Lo scorso anno Italia colpita duramente dall’influenza
Nella stagione passata, l’influenza ha colpito duramente l’Italia, con oltre 16 milioni di casi registrati, il dato più elevato mai rilevato dal sistema di sorveglianza dell’Istituto Superiore di Sanità. Per questo motivo, il vaccino sarà somministrato gratuitamente a diverse categorie: over 60, bambini, persone affette da malattie croniche, donne in gravidanza e operatori sanitari. Una volta garantita la copertura di queste fasce prioritarie, il vaccino sarà disponibile anche per chiunque ne faccia richiesta.
La somministrazione sarà effettuata in diversi contesti sanitari: ospedali, ambulatori, farmacie, residenze per anziani e strutture socio-sanitarie. Nella circolare si sottolinea inoltre l’importanza di una comunicazione chiara ed efficace per sensibilizzare la popolazione.

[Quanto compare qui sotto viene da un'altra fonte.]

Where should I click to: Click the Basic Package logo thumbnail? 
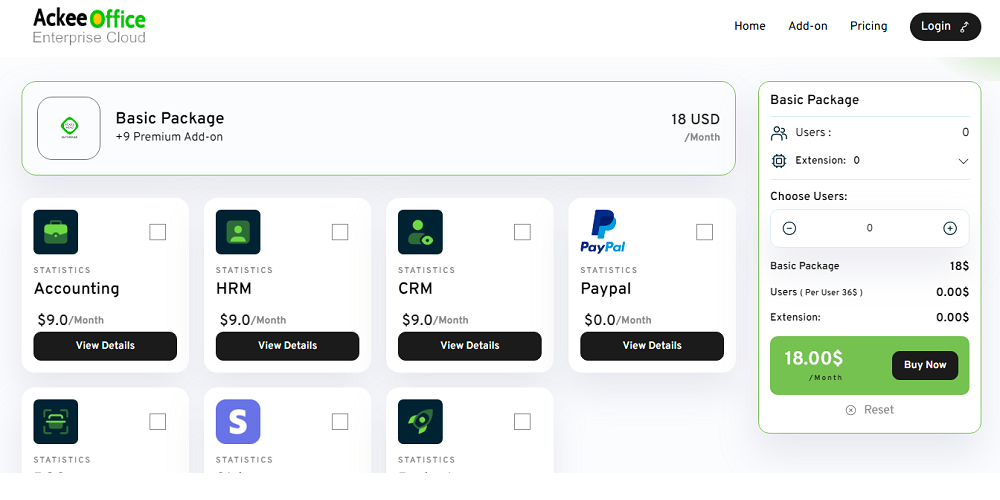point(69,128)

Le parole nel documento sul vaccino
“L’influenza – si legge nel documento – rappresenta un problema significativo per la salute pubblica, comportando costi economici rilevanti e conseguenze sanitarie anche gravi. Si tratta di una delle poche infezioni virali che colpiscono ripetutamente nel corso della vita, indipendentemente dall’età, dallo stile di vita o dal luogo di residenza”.

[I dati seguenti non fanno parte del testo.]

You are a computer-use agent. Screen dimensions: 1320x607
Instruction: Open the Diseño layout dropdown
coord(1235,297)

Le epidemie influenzali possono avere un impatto pesante in termini di assenze scolastiche e lavorative, con una conseguente perdita di produttività. Nei periodi di picco si registra un aumento degli accessi ai Pronto Soccorso e dei ricoveri. Le persone più a rischio di complicazioni gravi – come polmoniti, miocarditi o encefaliti, potenzialmente anche letali – sono gli anziani, i bambini piccoli, le donne in gravidanza e i soggetti con un sistema immunitario compromesso o affetti da patologie croniche. Si stima che l’influenza causi ogni anno circa 13,8 decessi ogni 100.000 abitanti.
Tuttavia, la copertura vaccinale in Italia è ancora lontana dai traguardi stabiliti. Durante la stagione 2023-2024, solo il 53,3% degli over 65 si è vaccinato, mentre nella popolazione generale la percentuale è stata appena del 18,9%. Il Piano Nazionale di Prevenzione Vaccinale 2023-2025 punta a raggiungere almeno il 75% tra gli anziani, con un obiettivo ideale del 95%.